Papalotes en México, volantín en Chile, papavento en Galicia, barrilete en la Argentina, chichiguas en República Dominicana, podemos definirlas como juguetes aerodinámicos; recuerdos luminosos de la niñez de los que hoy peinamos canas.

A la mayoría de mis amigos dominicanos se les pinta un brillo especial en el rostro cuando evocan el proceso de elaboración de uno de estos ingenios voladores, un conocimiento que se iba transmitiendo del padre al primer hijo varón, y de los hermanos mayores a los más pequeños.

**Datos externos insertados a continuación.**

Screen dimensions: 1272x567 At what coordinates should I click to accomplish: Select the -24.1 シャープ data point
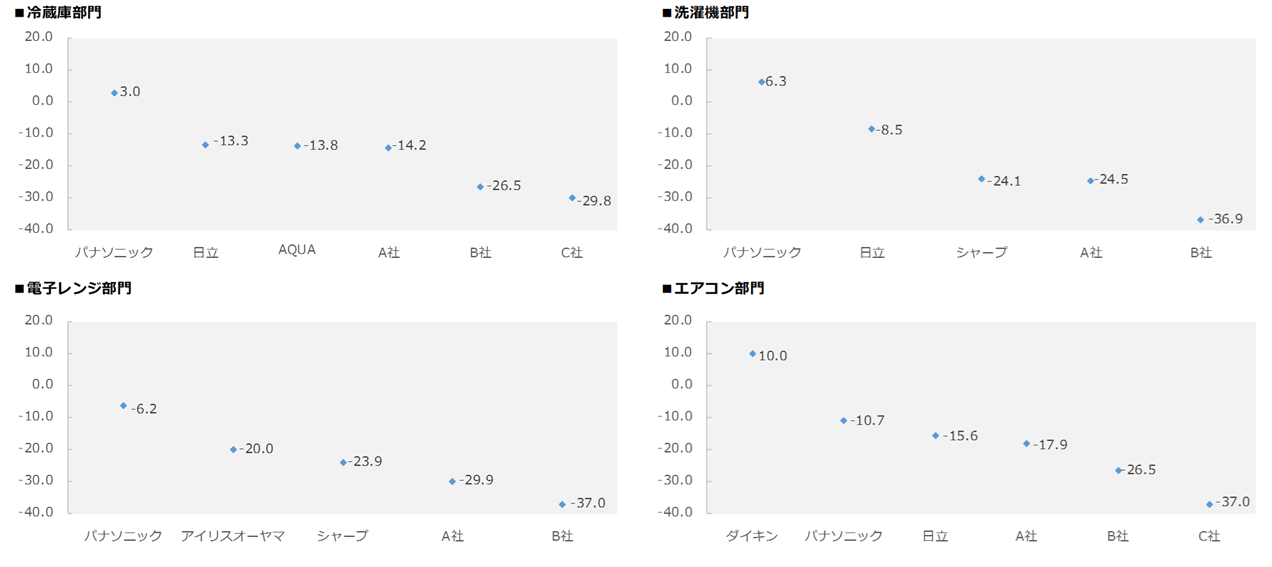pos(981,179)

Había que ir al mercado o a la librería más cercana, por supuesto que “dando pata” porque había que reservar las monedas para comprar los pendones (varillas generalmente de caña), el papel-vejiga que era más liviano y de colores variados, un madejo de gangorra y goma de pegar, que para ahorrar era reemplazada por maicena o harina blanca.

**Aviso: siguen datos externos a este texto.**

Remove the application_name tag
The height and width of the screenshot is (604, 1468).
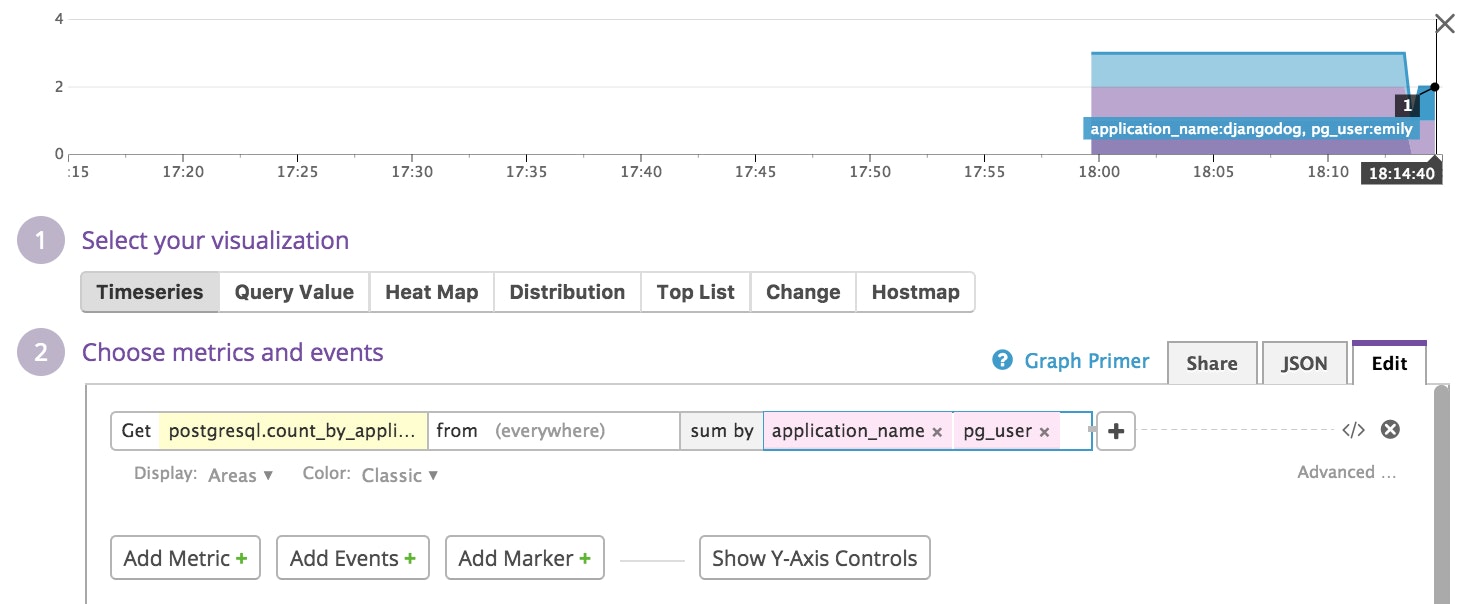[937, 432]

Una vez en casa uno ataba con hilo (gangorra) los pendones por el centro, pasaba después el mismo hilo por las puntas para armar el cuadro, recortaba el papel y lo unía cuidadosamente con el pegamento hecho con maicena y agua, si sobraba algo se podían hacer unos flecos de adorno, había que conseguir un trapo viejo para ponerle una cola, colocarle las riendas o frenillos, y ya estaba listo ese juguete saltarín que se alzaba con absoluto desparpajo sobre los techos de las casas.

“Encampanar” una chichigua en este país era ponerla a volar, una felicidad de la que disfrutábamos los habitantes de los callejones que siempre teníamos un baldío cercano, lejos de postes de luz que pudieran entorpecer el “viaje” de aquellos aparatos que desafiaban las leyes de la física para quedarse colgados ahí, como si iluminaran el cielo diurno con sus colores chillones y jugaran a reírse con el viento.

Ahora las chichiguas ya vienen hechas con figuras impresas sobre polietileno, los pendones han sido reemplazados por livianos tubitos de plástico y la vieja gangorra suele ser una madeja de nylon.

Jamás podría equiparase esto a la satisfacción, al orgullo con el que aprendimos a disfrutar de ese primer navío salido de nuestras propias manos, frágil como la infancia de los pájaros, inocente y multicolor como las mariposas, con el que nuestra ilimitada fantasía creía jugar a hacerles cosquillas a las nubes.